Clinical case: A 36-year-old male presented with dizziness and weakness for several weeks. Osmotic polyuria and nocturia with thirst were also impairing his quality of life. He had no history of renal lithiasis or hypertension. Biochemical features were suggestive of PHPT (Ca2:12.9 mg/dl; iPTH:>300 pg/ml; Cau:11.5mg/kg/24 h). Physical exploration shows normal thyroid palpation and there were no lipomas or facial angiofibromas. BMD was reduced and skull X-ray revealed a brown tumor. US also showed bilateral renal microlithiasis. No family background of MEN 1. CT showed a right thyroid nodule and a possible left parathyroid adenoma but Tc99m sestamibi scintigraphy revealed radio tracer uptake in the right lobe of thyroid. In ultrasonography no parathyroid lesions were located, but a solid-cystic nodule in the right lobe was observed. US-FNA of the thyroid nodule followed by cyst iPTH measurement (2,170,000 pg/ml) confirmed intrathyroidal parathyroid gland. Treatment with 30 mg of cinacalcet was initiated, but without calcium decrease until 210 mg daily dose. After sharing our clinical suspicion with the surgeon, an hemithyroidectomy was performed, checking that PTH dropped to normal levels. Twenty-four hours after surgery, the patient started with paresthesias and positive Trousseau sign, PTH level was of 5 pg/ml with normocalcemia. After resolution of symptoms with IV calcium, oral calcitriol and calcium carbonated were initiated. Two weeks after surgery both medications were stopped without symptoms at all.

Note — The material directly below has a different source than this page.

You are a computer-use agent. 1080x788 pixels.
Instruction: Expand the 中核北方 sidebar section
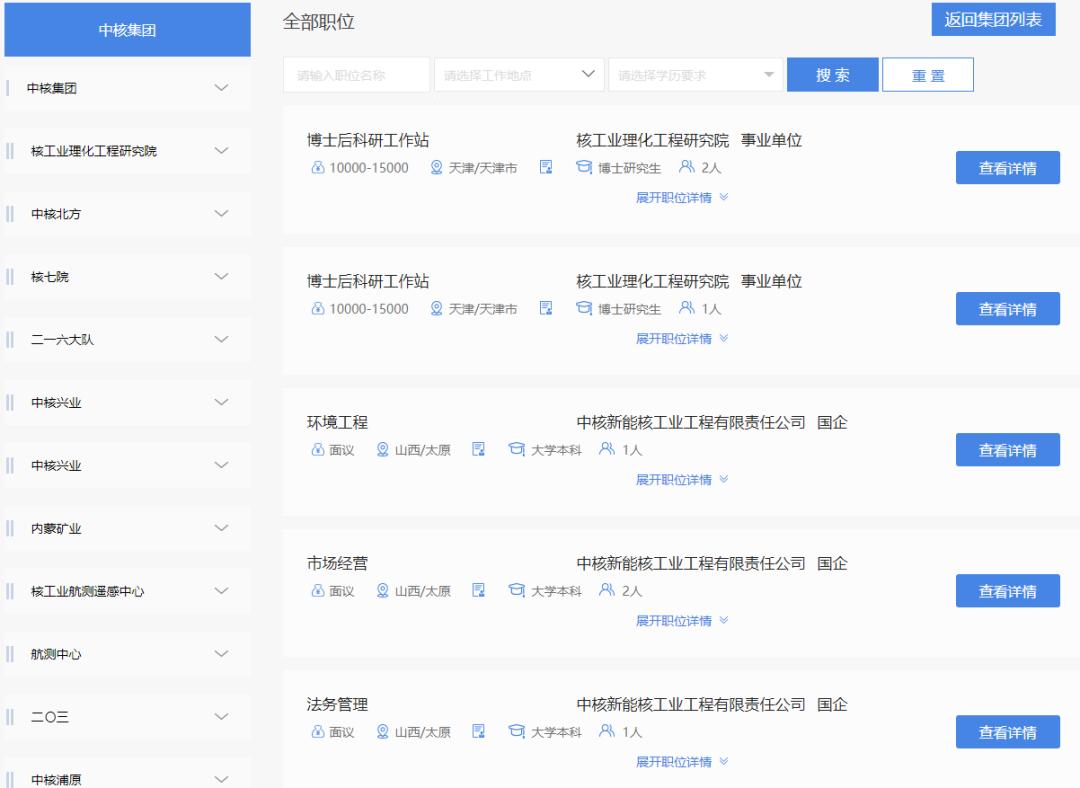pos(126,213)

Biochemical parameter | Baseline | Cinacalcet 120 mg | Cinacalcet 210 mg | 24 hours after surgery | 2 months after surgery (without treatment) |
Albumin corrected calcium (mg/dl) | 12,2 | 12,2 | 11,4 | 10,7 | 9,8 |
Phosphorus (mg/dl) | 1,8 | 2,4 | 2,8 | 3,1 | 3,6 |
PTH(pg/ml) | 258 | 257 | 332 | 5,7 | 20 |
25OH VitaminD (ng/ml) | 42 | 16,8 | 18 | × | 20 |
Urine calcium (mg/kg/24 h) | 11 | 7,5 | 4,3 (incomplete) | 7,2 | 4,4 |
Glomerular filtration (ml/min/1.73m2) | 115 | 110 | 110 | 110 | 110 |
Conclusions: 1. Intrathyroidal parathyroid cystic adenoma is an extremely rare cause of PHPT.
2. FNA-iPTH is a helpful tool to make an accurate diagnosis when an intrathyroidal parathyroid adenoma is suspected.
3. Elevated levels of PTH and bone disease before parathyroidectomy, are risk factors for hungry bone syndrome.